The title track of Flynn’s new album sets the tone, a brooding, resonantly fingerpicked, carefully considered but also pretty radically reworked take of the classic murder ballad popularized by Nick Cave and PJ Harvey. Flynn follows that with the ominously picturesque My Blood, set to a hypnotically ringing, loopy guitar backdrop. Cheetah, the first of a couple of numbers celebrating animalian fearlessness, rises from a briskly strummy, fast 6/8 groove spiced with surrealistically echoey early 80s electric piano: it could be a demo from the Church circa 1983.

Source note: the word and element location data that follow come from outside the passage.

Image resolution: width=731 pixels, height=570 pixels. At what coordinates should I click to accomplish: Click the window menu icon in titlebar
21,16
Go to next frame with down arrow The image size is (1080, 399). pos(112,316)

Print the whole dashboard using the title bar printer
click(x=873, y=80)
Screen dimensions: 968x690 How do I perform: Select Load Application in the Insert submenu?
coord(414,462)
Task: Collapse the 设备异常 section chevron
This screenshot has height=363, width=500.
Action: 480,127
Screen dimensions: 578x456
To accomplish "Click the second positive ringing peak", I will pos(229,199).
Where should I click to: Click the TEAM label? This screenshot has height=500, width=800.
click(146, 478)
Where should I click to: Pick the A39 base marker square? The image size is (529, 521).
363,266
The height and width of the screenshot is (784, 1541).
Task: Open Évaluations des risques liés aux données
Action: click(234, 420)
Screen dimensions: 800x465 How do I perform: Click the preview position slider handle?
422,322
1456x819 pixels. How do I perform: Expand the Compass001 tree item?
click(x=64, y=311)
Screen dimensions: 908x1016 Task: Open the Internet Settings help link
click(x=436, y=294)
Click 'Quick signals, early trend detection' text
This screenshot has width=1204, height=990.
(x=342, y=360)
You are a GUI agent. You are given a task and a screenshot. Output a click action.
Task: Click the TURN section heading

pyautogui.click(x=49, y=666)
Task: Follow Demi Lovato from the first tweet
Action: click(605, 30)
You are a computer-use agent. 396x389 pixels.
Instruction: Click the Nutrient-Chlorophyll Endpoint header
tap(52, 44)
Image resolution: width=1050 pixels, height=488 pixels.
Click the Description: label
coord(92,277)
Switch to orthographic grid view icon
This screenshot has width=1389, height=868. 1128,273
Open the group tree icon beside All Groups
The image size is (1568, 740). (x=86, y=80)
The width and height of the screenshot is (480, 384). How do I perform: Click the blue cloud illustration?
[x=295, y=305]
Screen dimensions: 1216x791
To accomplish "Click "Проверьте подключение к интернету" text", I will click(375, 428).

Likewise, Horse Race, with its weirdly echoey, lo-fi, bell-like guitar, except that this is Flynn at her sardonic, darkly amusing best: “There’s nothing rough about you, I’d just like to put that on you, I want you to be more like me…tell me what drugs you’re on,’ she poses to a complicated person who’s clearly vexing her. Keeper of Secrets is another number pairing unresolved minimalism against another wickedly catchy chorus, a possible elegy with hints of late Beatles as the music subtly builds from skeletal to lush. The final cut is a banjo tune that’s simultaneously stark and rustic and yet completely in the here and now: as ancient as this song sounds, it’s impossible to imagine it being recorded in, say, 1988. It’s an uneasy escape anthem that harks back to the Reconstruction-era milieu of much of Flynn’s previous album. There’s a lot going on here, lyrically especially – these songs grow on you. Watch this space for more full-length solo shows by Flynn, who’s just as funny a stage presence as she is an individualistic guitarist and rivetingly good singer.